Can somebody clarify? And also give examples on how one would use the index and interpret it?


thanks


----------



## awg (26 August 2009)

mate, without seeming disrespectful, google will answer all your questions


----------



## cuttlefish (26 August 2009)

market cap (market capitalisation) is the value of the whole company based on current price of the shares.    So it is the number of shares on issue for that company multiplied by share price.

If a company has 500 million shares on issue and the price is 10c it has a $50 million market cap.   

If a company has 20 million shares on issue and the price is $2 then its market cap is $40 million.

When your buying a share for investment, you are buying a small part of the business - that means you are getting a share of its profit or potential profit - knowing market cap is thus important because it gives you and idea of the proportion of that profit or potential profit that is attributal to your share.

e.g. Company A - market cap $100 million,  profit $10 million then profit per share (known as earnings per share i.e. EPS) = 10c per share.

Company B - market cap $1 billion, profit $10 million then EPS = 1c per share

So you'd be prepared to pay more for the shares in company A than company B even though even though they had the same profit because company A has a lower market capitalisation and thus the earnings on a per share basis are higher for company A than company B.


----------



## Julia (27 August 2009)

The ASX provides a good Education section which imo everyone beginning in shares should read before buying anything.

Go to www.asx.com.au and click on the "Education" link.

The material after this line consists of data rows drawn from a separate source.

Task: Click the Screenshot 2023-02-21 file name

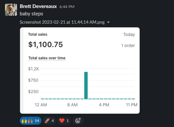Action: pos(62,22)
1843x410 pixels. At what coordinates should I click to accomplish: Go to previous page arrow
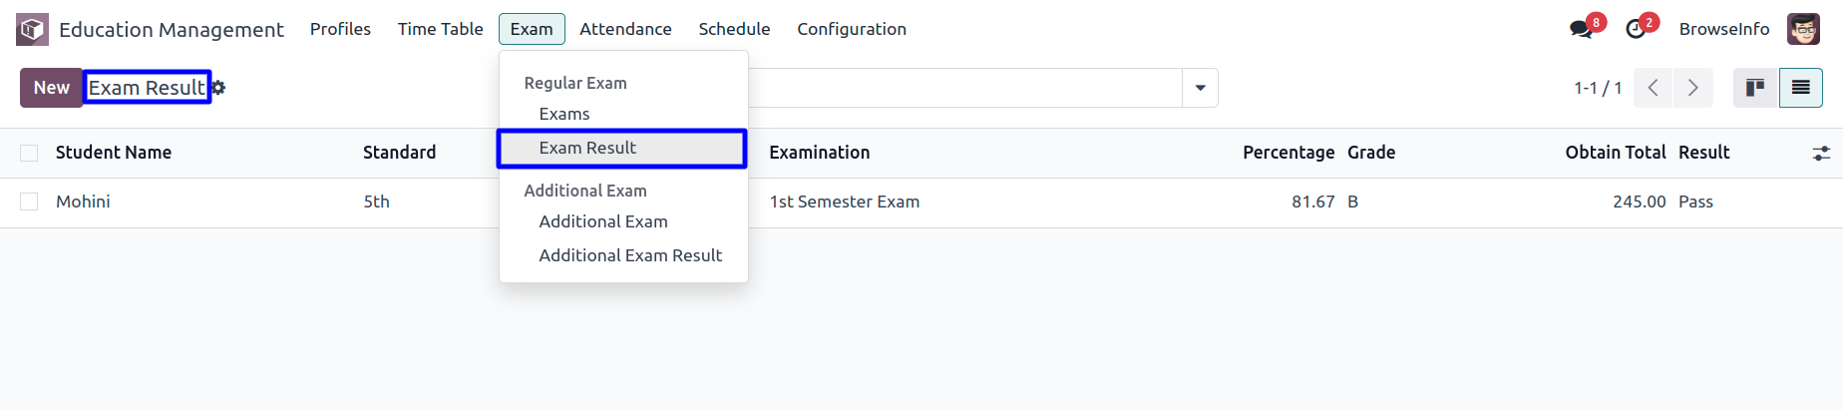(x=1653, y=88)
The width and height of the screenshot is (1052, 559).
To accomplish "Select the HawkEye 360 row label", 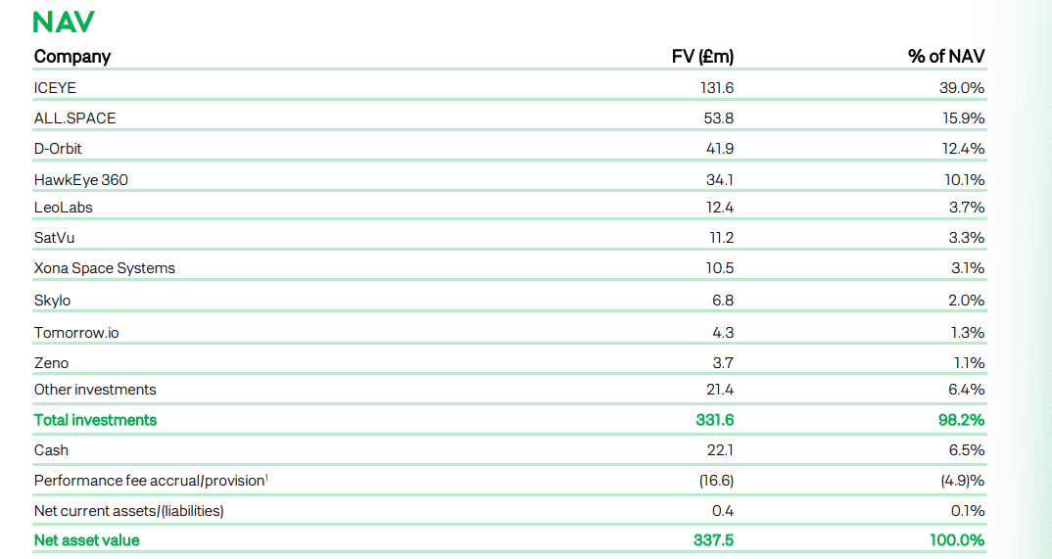I will point(80,180).
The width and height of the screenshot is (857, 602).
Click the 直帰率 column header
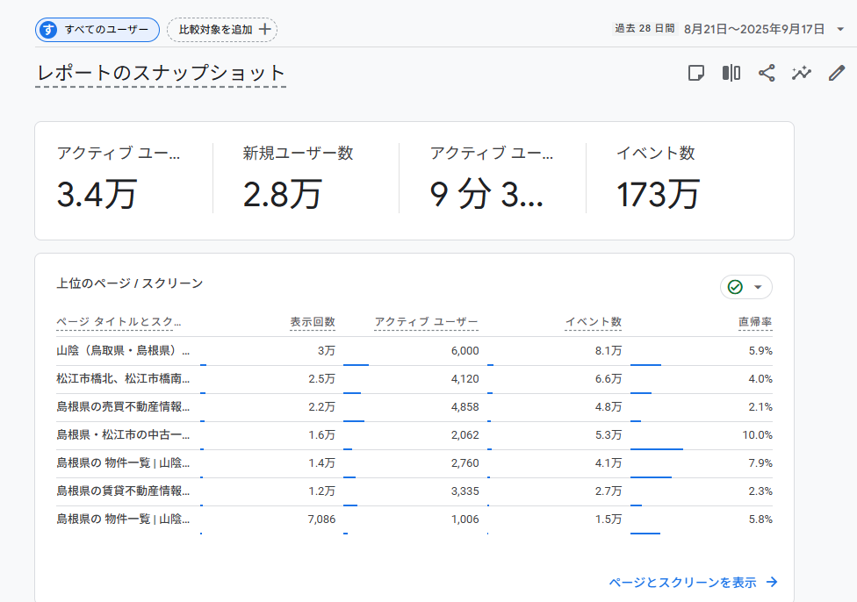(x=754, y=322)
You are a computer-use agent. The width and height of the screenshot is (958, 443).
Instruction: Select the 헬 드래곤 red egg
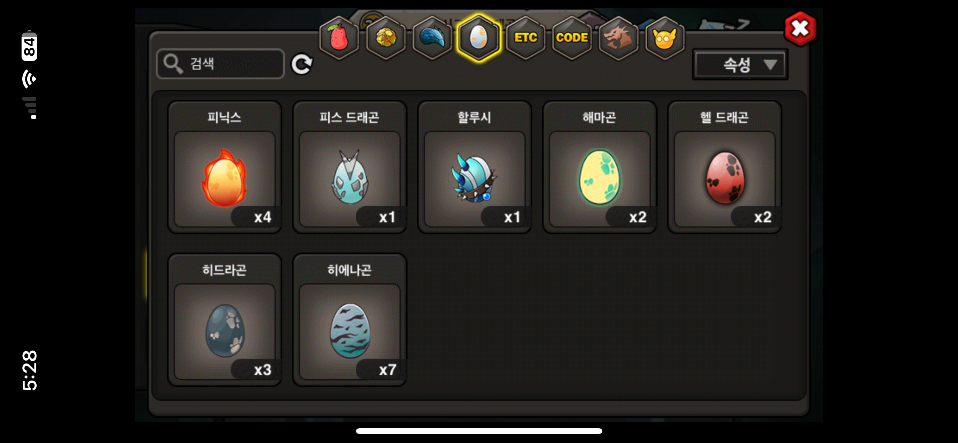coord(725,167)
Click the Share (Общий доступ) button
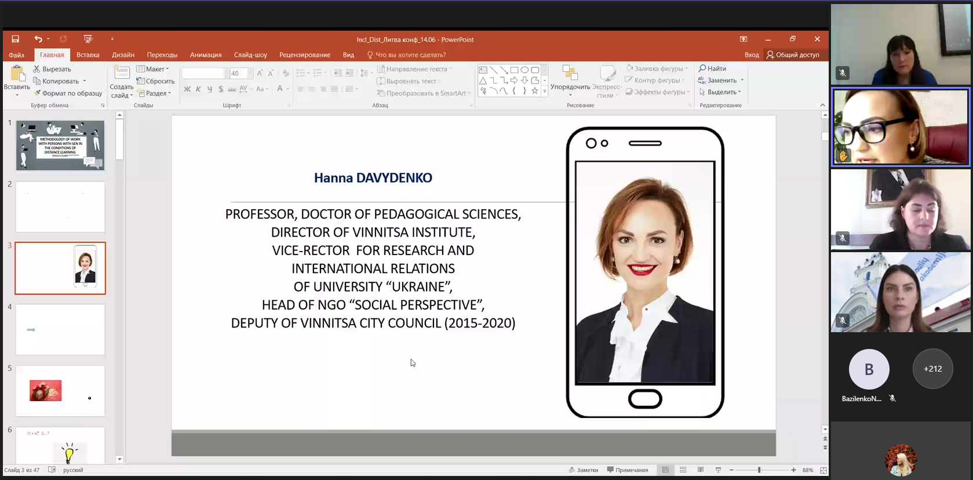Image resolution: width=973 pixels, height=480 pixels. point(793,55)
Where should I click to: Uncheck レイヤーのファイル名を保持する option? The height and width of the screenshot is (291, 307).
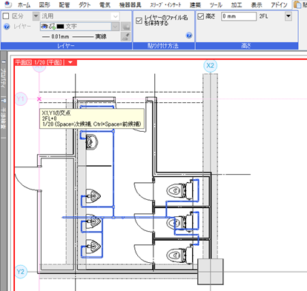[139, 21]
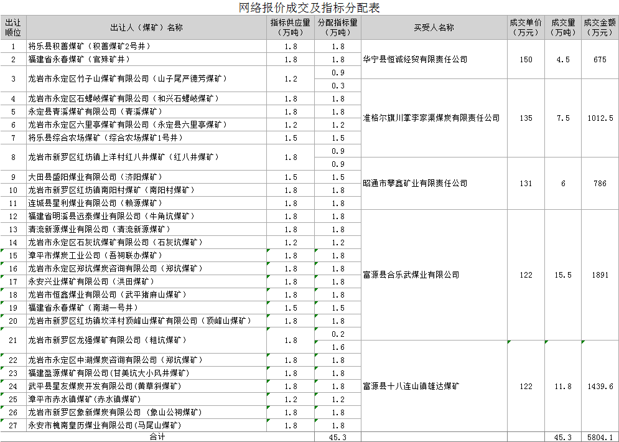Click the cell 永安市槐南皇历煤业有限公司(马尾山煤矿)
Viewport: 619px width, 442px height.
(x=105, y=425)
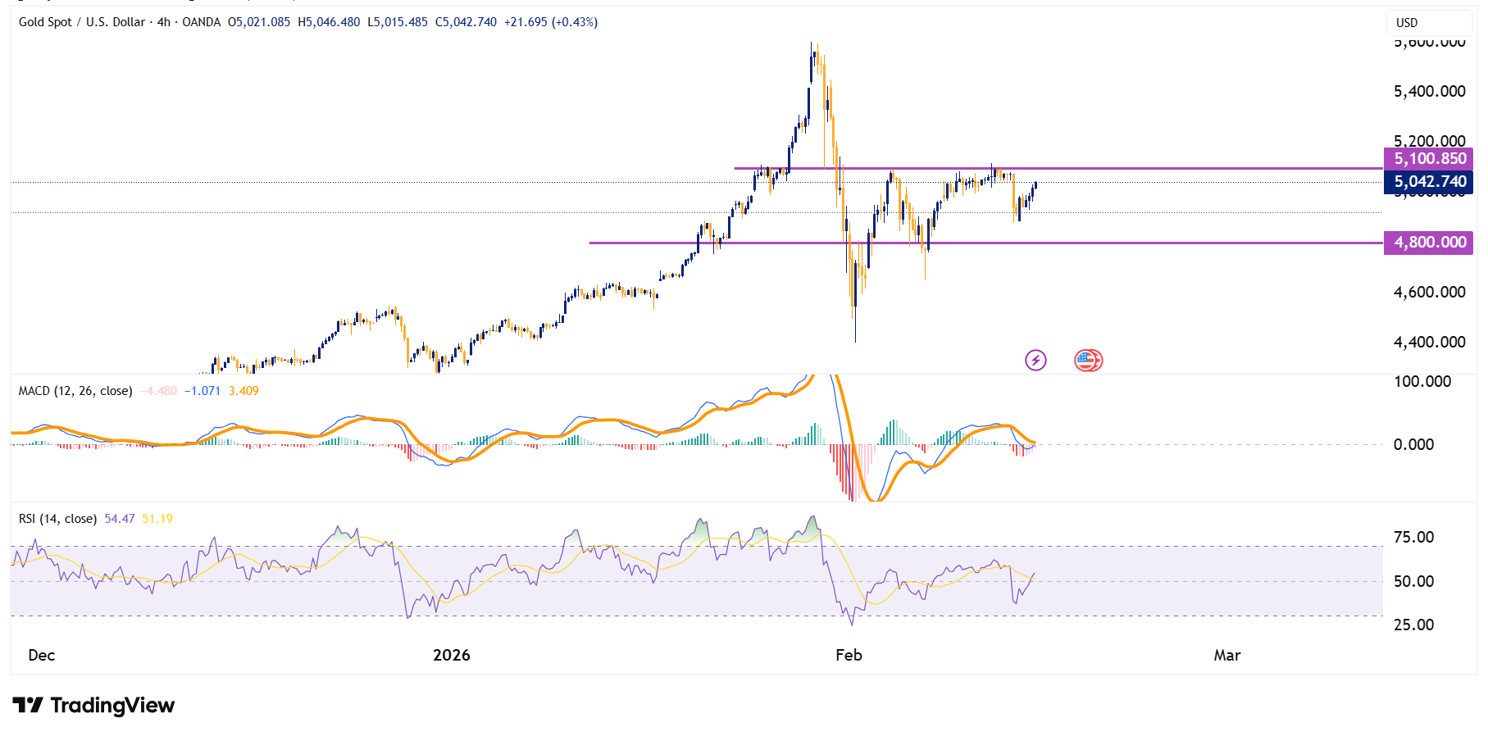Click the 5,100.850 purple price label
This screenshot has height=736, width=1488.
pos(1429,159)
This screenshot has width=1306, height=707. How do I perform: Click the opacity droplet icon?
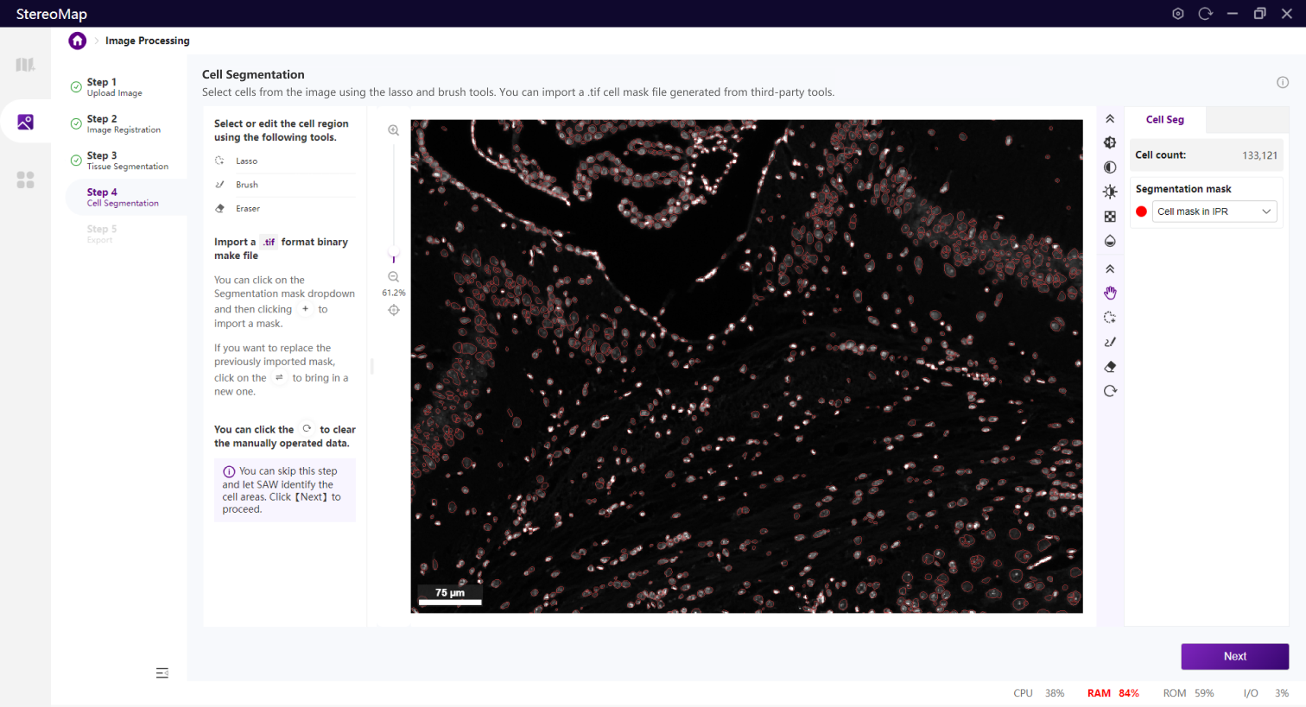(x=1110, y=241)
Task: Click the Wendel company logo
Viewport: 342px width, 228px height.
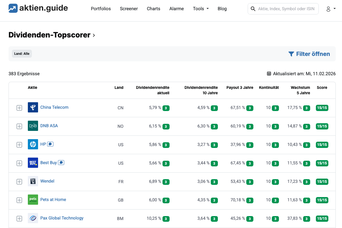Action: tap(33, 181)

Also Sir O's Newbie Lessons in the Beginners' Lounge on this forum.


----------



## Sean K (27 August 2009)

Market caps can be very important when evaluating minows, especially in resources. If you compare the market cap and enterprise value to what companies possess as assets in the ground you can quickly compare companies for comparitive value at a basic level. Then go to the detail to assess why one might be cheaper than the others. If you can't find a real reason, you may have discovered a 'cheap' stock. Check the Iron Ore Junior Comparison thread, for an example.


----------



## gooner (27 August 2009)

cuttlefish said:


> market cap (market capitalisation) is the value of the whole company based on current price of the shares.    So it is the number of shares on issue for that company multiplied by share price.
> 
> If a company has 500 million shares on issue and the price is 10c it has a $50 million market cap.
> 
> ...




Not sure I would use the advice given here for education as it is wrong.

Company A with a market cap of $100m and profit of $10 million - you can say it has a P/E of 10, but you can say nothing about EPS because number of shares are not quoted in this example.

Company B - you can say it has a P/E of 100 ($1b/$10m) using the information given, but you can say nothing about EPS as number of shares not given.  You would expect company B to have better profit growth potential as it has a high P/E. If not it is probably overvalued

And the conclusion about being prepared to pay more for company A shares than company B makes no sense as you do not know what EPS for the two companies.

Probably better off using Google and a reputable source.


----------



## swm79 (27 August 2009)

gooner said:


> You would expect company B to have better profit growth potential as it has a high P/E. If not it is probably overvalued




actually, you have to be wary of the P/E ratio too. its isnt a strict standard gauge and EASILY be manipulated, or useless

for one, its backward looking - it uses the earnings from the company's most recent 12-month period

two - they are highly impacted by the way a company chooses to raise capital. if they use debt they will often have lower P/Es (and therefore look cheaper) than companies that raise money by issuing shares, even though the two companies might have equivalent values.


----------



## fureien (27 August 2009)

thanks for that guys. I noticed that Cuttlefish's example didnt include number of shares on issue. But i understand what he was trying to say. probably forgot to include it.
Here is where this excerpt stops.